Telephone ordering services currently are available to enable a customer to place a call to a remote vendor and order a particular product or service by code or other description. Whereas systems generally require human operator involvement, recent developments have implemented voice response units that supply pre-programmed messages to the caller in accordance with responses entered through telephone touch-tone key pad or by speech recognition.
Such systems have been applied in so-called pay-per-view wherein video programming is made available to a customer upon request by telephone. See, for example, Foster U.S. Pat. No. 4,897,867 et al. wherein the central office switch collects and processes customer order data from a requesting customer telephone line and supplies a desired selection to be viewed by the customer through a particular cable television channel. Identity of the customer is automatically forwarded over the vendor data link along with customer order.

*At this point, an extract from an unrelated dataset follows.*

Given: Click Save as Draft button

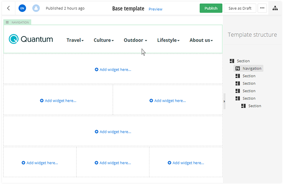Looking at the screenshot, I should tap(240, 8).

Other patents of which I am aware that disclose machine implemented telephone line order placement services are Daudelin U.S. Pat. No. 4,943,995 et al.; Caplin U.S. Pat. No. 4,797,913 et al.; Kondziela U.S. Pat. No. 4,899,369; Clock U.S. Pat. No. 4,761,684 et al.; Gordon U.S. Pat. No. 4,763,191 et al.; Barger Jr. U.S. Pat. No. 4,071,698 et al.; Majmudar U.S. Pat. No. 4,897,866 et al.; McCalley U.S. Pat. No. 4,792,849 et al. and Freeman U.S. Pat. No. 4,594,476.
All of the above-noted telephone line interactive systems are disadvantageous in various respects. For example, the system described in the Foster et al. patent requires modification of the central office switch controller to forward customer orders to vendor data links. Further, none of the conventional systems enable the vendor to adequately carry out inventory management, e.g., to query inventory on hand at the vendor site and to report on inventory status, etc. verbally and automatically to the customer. In addition, there is no provision in prior art telephone interactive systems to inform the vendor as to the number of times any selection was reported to the customer as being out of stock.
Data base management by the vendor also is very difficult to carry out in conventional systems, as the amount of memory storage capacity available at the host computer, installed at each vendor site, is limited. Access to the host by the remote customer must be minimized because the host ordinarily will be engaged in processing transactions at the vendor site.